— Не боись, сейчас сделаю красавцем!
Ну, а колкий обстриженный шар мальчишечьей головы доставлял ей истинно художественное удовольствие.
— Эк, какой гладенький да ровненький! — И рявкала над ухом: — Освежить?
Некоторые освежались, и я тоже пару раз, но это выходило чуть не вдвое дороже, да и башку щипало от тройного одеколона, так что, с малолетства обученный мамой, я обычно успевал отказаться от освежения, и всё удовольствие обходилось в рубль пятьдесят. И пока ты расплачивался в кассе под взорами подуставшей очереди, Никаноровна успевала наполовину оболванить следующего — дело шло споро. Так что роль толстой парикмахерши — ну ещё нескольких её товарок — в школьном деле была чрезвычайно велика: за какие-нибудь два-три-четыре дня перед сентябрём оголить начисто тысячи мальчишеских голов — пустых и не очень, — чтобы все мы в одинаковых кителях с блестящими пуговицами, с одинаково остриженными головами, одинаково выглядевшие одинаковые пацаны отправились в школу за одинаковыми для всех граждан знаниями.
Из этой одинаковости я ухитрился выпушить шёлковый галстук, который отличался особой яркостью, тремя верхними пуговицами кителя, расстёгнутыми против правил, и воротничком белой нарядной рубахи.
Так ходили некоторые пацаны, я ничего не изобрёл своего.
Все эти подробности про шёлковый галстук и верхние пуговицы нужны здесь вовсе не для того, чтобы затянуть действие. Дело в том, что внешнее отличие одного человека от другого играет, оказывается, важную роль. Вроде — ну, подумаешь, галстук из шёлка — что за дела? Кстати, он, может, был даже из вискозы, я, честно говоря, до сих пор не знаю, что это такое, предполагаю просто, что это чуть похуже шёлка, но такого же яркого, нарядного цвета, — ну так вот, он, может, был из другого материала, но всё же был ярче и наряднее, чем у других, а этого уже хватило кое-кому для кое-каких совсем для меня неожиданных размышлений.
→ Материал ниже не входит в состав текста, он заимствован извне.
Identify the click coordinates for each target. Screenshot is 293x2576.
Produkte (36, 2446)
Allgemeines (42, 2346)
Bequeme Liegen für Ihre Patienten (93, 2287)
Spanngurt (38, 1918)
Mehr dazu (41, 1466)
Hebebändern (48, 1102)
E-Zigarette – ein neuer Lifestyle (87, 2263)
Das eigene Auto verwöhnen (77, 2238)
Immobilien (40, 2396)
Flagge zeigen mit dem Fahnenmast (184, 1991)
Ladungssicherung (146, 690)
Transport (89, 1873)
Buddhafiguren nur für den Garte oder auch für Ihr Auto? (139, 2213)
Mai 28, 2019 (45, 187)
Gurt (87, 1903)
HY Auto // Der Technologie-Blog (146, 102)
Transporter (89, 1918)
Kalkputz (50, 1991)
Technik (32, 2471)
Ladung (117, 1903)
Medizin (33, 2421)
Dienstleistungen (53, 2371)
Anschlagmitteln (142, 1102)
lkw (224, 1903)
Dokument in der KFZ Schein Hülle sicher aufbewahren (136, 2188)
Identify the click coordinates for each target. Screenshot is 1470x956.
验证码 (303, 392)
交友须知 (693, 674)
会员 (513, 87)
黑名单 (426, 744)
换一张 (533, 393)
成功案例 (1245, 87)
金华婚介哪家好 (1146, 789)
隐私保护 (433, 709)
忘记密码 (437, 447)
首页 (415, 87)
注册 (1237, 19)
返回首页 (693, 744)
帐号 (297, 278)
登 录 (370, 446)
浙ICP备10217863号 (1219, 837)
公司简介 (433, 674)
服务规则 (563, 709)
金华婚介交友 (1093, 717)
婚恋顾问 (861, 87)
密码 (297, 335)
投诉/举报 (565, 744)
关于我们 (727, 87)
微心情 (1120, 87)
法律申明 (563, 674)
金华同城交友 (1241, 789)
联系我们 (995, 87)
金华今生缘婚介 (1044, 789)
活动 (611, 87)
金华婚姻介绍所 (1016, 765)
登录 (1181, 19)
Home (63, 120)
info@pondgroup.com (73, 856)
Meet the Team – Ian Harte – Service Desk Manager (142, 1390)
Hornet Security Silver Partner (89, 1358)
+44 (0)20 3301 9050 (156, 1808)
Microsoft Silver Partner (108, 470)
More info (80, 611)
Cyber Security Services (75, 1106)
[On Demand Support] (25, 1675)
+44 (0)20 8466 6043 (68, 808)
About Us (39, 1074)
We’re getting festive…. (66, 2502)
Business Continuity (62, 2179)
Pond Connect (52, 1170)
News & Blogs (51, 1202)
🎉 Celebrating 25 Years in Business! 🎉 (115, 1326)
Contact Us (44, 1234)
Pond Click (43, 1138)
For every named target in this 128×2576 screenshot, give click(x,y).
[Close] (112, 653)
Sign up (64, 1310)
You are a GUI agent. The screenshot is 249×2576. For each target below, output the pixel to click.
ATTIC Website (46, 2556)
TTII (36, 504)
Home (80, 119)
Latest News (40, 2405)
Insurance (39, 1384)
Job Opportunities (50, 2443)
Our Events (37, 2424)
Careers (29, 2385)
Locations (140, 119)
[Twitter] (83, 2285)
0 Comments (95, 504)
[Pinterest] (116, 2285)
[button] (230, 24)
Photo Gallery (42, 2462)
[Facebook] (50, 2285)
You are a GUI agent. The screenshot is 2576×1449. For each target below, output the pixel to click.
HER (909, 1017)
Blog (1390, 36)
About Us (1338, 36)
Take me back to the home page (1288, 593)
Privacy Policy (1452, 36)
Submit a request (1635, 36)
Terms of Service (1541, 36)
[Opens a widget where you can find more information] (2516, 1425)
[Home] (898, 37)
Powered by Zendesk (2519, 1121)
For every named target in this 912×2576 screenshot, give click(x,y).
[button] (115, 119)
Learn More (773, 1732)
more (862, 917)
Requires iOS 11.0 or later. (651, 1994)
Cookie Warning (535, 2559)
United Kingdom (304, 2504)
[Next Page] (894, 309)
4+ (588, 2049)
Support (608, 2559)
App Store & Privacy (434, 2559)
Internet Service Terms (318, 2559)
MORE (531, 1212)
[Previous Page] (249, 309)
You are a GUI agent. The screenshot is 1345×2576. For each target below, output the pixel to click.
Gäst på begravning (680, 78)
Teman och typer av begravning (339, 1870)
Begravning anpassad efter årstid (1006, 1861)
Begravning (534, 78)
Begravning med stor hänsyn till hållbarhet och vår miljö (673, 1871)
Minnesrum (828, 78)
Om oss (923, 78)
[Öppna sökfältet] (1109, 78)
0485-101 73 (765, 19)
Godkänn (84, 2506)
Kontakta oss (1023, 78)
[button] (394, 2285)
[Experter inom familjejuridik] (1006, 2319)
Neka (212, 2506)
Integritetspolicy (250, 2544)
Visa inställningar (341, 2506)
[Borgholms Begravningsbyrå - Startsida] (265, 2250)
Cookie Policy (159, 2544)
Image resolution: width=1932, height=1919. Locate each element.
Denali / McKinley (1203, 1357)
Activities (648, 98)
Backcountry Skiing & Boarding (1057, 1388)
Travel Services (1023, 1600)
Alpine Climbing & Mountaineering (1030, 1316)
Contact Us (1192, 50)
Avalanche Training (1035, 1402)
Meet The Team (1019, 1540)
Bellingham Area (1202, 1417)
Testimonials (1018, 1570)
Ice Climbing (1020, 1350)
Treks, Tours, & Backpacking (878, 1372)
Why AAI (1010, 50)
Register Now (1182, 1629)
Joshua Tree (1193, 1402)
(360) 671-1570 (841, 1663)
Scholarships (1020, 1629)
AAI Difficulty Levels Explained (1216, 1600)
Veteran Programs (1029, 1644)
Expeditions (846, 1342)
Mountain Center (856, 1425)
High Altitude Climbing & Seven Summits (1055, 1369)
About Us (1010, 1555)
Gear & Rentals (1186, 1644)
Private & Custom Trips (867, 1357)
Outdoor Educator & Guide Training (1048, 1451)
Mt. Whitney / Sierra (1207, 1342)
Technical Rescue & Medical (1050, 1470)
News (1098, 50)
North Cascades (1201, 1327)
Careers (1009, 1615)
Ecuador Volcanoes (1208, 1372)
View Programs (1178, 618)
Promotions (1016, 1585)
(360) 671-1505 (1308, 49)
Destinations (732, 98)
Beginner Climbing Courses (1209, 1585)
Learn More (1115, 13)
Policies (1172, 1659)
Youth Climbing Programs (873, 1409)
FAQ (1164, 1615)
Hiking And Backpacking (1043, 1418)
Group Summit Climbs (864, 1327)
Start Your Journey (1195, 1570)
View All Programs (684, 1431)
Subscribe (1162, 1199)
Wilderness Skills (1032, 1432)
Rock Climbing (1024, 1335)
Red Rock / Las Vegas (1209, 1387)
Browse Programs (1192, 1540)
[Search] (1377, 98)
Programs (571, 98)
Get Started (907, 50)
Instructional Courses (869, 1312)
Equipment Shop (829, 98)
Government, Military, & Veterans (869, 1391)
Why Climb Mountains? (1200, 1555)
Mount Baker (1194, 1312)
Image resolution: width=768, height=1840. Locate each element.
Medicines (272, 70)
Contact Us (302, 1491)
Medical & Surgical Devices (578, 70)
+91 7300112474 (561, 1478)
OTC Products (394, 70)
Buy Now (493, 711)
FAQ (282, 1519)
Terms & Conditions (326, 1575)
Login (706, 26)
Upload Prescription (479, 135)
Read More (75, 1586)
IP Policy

Напомню снова я жил как бы на острове все свои первые четыре школьных года. Хотели они того или нет, но девчонки, с которыми мы вместе учились, бесспорно, влияли на нас, мальчишек. Что-то такое неизвестное нам ну не то чтобы заставляло нас искусственно подтягиваться, а не позволяло распускаться. Да ещё Анна Николаевна.
Она владела нами всеми. Мы были её — не то чтобы только учениками, а её детьми. Не родными, нет. Но очень-очень близкими. Она как-то так незаметно всё про нас знала. Или, может, чувствовала, и, когда наступал какой-нибудь такой удивительный момент, она всегда заглядывала тебе в глаза. Очень коротко взглянет — и всё! И осадит! И тебе всё станет ясно! Даже, может быть, стыдно. Я не знаю, как это называется — вот такое умение быть рядом с детьми, не лезть к ним, не мешать, не читать нотации, но в самую нужную минуту вдруг взять и что-то такое сделать. Повлиять. И мы под влиянием Анны Николаевны никогда не думали, что у одного какой-то там, понимаете ли, пионерский галстук красивее, потому что он из другой материи, и ярче.
Не знал я и не гадал, собираясь в новую школу, что есть у людей жестокая ненависть, возникающая только по той причине, что у него — или у них — этих ненавидящих, нет того, что есть у тебя, ненавидимого.
А кроме того, такая ненависть не объясняется. Тебе достаётся, и всё. И ты понять не можешь, в чём дело.
А дело в людской мерзости. И чем мельче — или младше — люди, тем мельче — или зеленее — их ненависть.
Ненависть, оказывается, тоже бывает неспелой и кислой, как незрелое яблоко.
5
С бьющимся сердцем приближался я к новой школе. Чем ближе подходил я к последнему углу, за которым открывался поворот, новая улица и на другой её стороне четырёхэтажное красное неоштукатуренное здание, тем явственнее ощущал своё одиночество. Мальчишки впереди, позади меня, на обочине дороги шли кучками, по четверо-пятеро, изредка вдвоём, а я был один-одинёшенек. Надо же, ни одного пацана из бывшей моей начальной не перешло сюда, не с кем даже словечко молвить!